DETALLES DEL EJERCICIO: Continúa el texto sobre la informalidad en la economía peruana a partir de su última oración.

FRAGMENTO DE TEXTO:
────────────────────

La economía peruana es un cuerpo gangrenado por la informalidad, mal que ha proliferado en los últimos años pese a los discursos políticos, llegando a niveles récord a nivel latinoamericano.
Esta enfermedad endémica es la causa de casi todos nuestros males económicos, desde nuestra baja productividad, hasta el subempleo y los bajos ingresos de la población, siendo el caldo de cultivo de la corrupción y la delincuencia camufladas en actividades informales.
Sin embargo, en lugar de combatirla el Estado la ha venido promoviendo, al permitir que el contrabando, la evasión tributaria, la subvaluación, el lavado de activos y la tala ilegal cundan como heno acrisolado, u opio aletargante fumado a vista y paciencia de las autoridades.
Hasta un ciego puede ser testigo diario de la venta ilegal de productos de contrabando en la vecindad de la sede de la SUNAT. Con un poquitín de empeño se podría detectar los culebrones de camiones que cruzan la frontera puneña desde Bolivia, y hasta barcos y aviones desde Tacna, cargados de contrabando.
Las mafias que mueven todos esos hilos de ilegalidad están instituidas hasta tal punto que tienen permiso para matar la escasa economía formal, que es la que para la olla del Estado; una olla devorada por una burocracia pletórica, que ha venido creciendo a un ritmo frenético gracias al clientelismo de los últimos gobiernos.
Sin embargo, a esas mafias nadie las toca; con la salvedad de la Unidad de Inteligencia Financiera, que combate en completa orfandad el lavado de activos.
Así, en el primer semestre de 2018 el empleo informal creció 4,7% mientras el formal disminuía 1,3%, continuando su tendencia alcista mostrada en el segundo semestre de 2017, cuando creció 5,4% mientras el empleo formal subía apenas 0,3%.
¿Cómo puede haber justicia económica en un país en el que hay el doble de trabajadores informales (8,5 millones) que los que acceden a un trabajo formal (4,3 millones) en zonas urbanas?
Más allá de la permisividad del Estado para combatir las mafias que subyacen a la informalidad, ésta también se explica por los elevados costos, trabas burocráticas y riesgos de volverse formal, y la baja productividad de las empresas informales, que no les permite contar con los ingresos necesarios para cubrir sus costos.
Entre los principales costos, está la alta carga impositiva que soportan las empresas formales respecto a la que se aplica en otros países, donde vienen cundiendo reformas tributarias centradas en la simplificación, la reducción del impuesto a la renta y la aplicación de regímenes que incentivan la transferencia tecnológica, la transformación digital y la competitividad logística.
Un factor gravitante de la informalidad es el desaliento que implica para el contribuyente el saber que los recursos fiscales serán despilfarrados por el gasto ineficiente y corrupto del aparato público.

────────────────────

INFORMACIÓN DADA:
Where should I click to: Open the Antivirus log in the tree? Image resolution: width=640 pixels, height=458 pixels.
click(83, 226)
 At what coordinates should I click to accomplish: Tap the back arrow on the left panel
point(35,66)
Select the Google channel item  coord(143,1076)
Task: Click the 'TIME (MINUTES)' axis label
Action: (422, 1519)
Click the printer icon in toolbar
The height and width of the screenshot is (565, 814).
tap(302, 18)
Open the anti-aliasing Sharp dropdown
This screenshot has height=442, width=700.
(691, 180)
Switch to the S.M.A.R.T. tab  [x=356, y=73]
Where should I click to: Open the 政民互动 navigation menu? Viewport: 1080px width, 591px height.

────────────────────

RESULTADO DEL EJERCICIO:
Otro factor clave es la existencia de normas y rigideces institucionales que promueven la atomización de las pequeñas y microempresas y su desarticulación con las medianas y grandes empresas.
En tal sentido, es lamentable que los beneficios de la actividad de fomento a la ‘clusterización’ y de promoción productiva y exportadora que ha venido realizando el Estado, se haya concentrado principalmente en las medianas y grandes empresas, dejando a las pequeñas y microempresas en la más absoluta soledad.
De otro lado, en lugar de regalar títulos de propiedad a invasores de terrenos, el Estado debería impulsar el desarrollo planificado de las ciudades, con un enfoque de competitividad que priorice la elevación de la productividad de las empresas informales, brindándoles asistencia técnica de calidad y una dotación de trabajadores tecnificados a través de programas de educación dual o en alternancia.
Es increíble que tres cuartas partes de los trabajadores peruanos no sean clientes del sistema financiero. Además, que el costo del financiamiento de la pequeña y microempresa siga situado entre los más altos de América Latina.
Para revertir esta situación se requiere impulsar la competencia y la innovación bancaria, así como el desarrollo del mercado de capitales, las operaciones de factoring y las ‘startups’ financieras, más conocidas como ‘fintechs’.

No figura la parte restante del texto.